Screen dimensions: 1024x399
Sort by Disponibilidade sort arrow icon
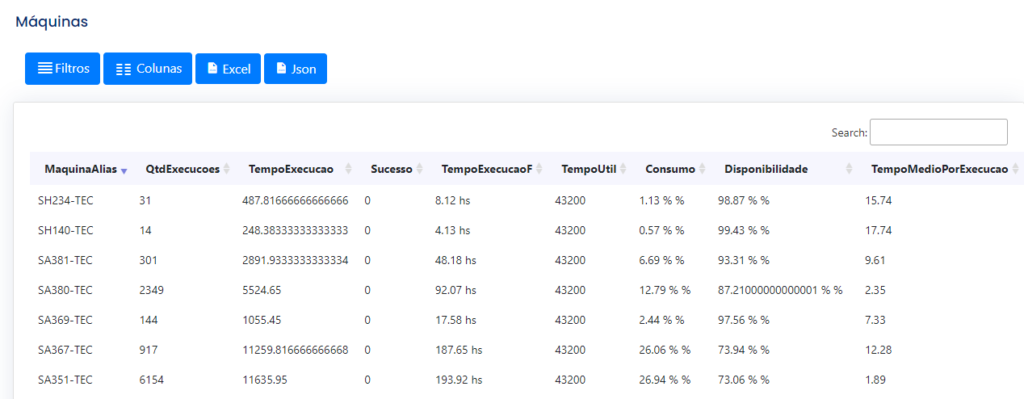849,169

§

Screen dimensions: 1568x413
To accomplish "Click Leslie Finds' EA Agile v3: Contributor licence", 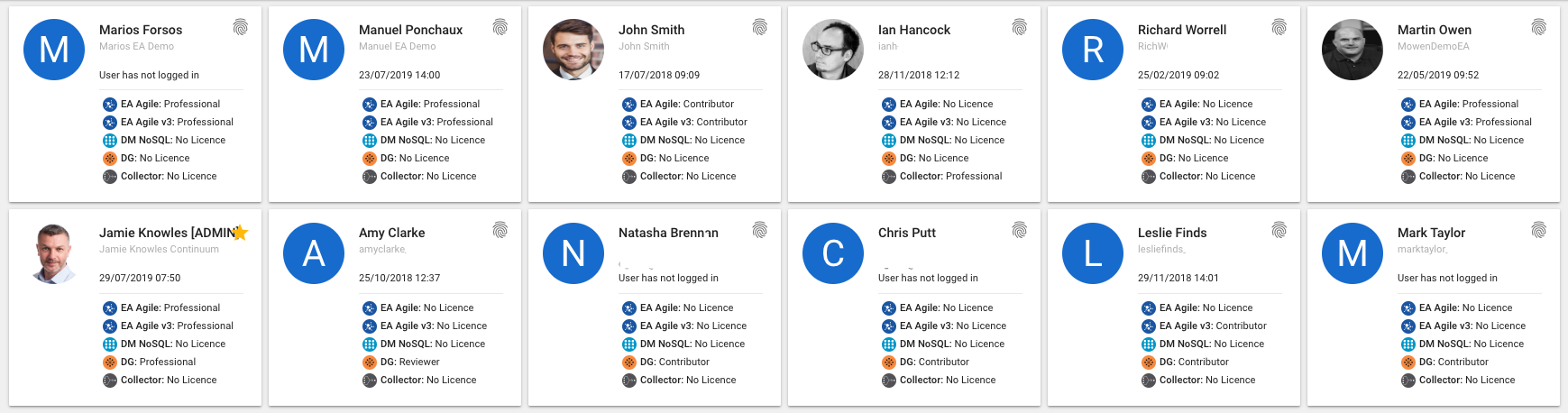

§

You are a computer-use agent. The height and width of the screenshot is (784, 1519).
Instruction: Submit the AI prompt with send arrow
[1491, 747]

§

*What is required*
Report how many of the lines above contain the word "dimensions", with case counting, and give only that number.

*Reply to the exercise*
2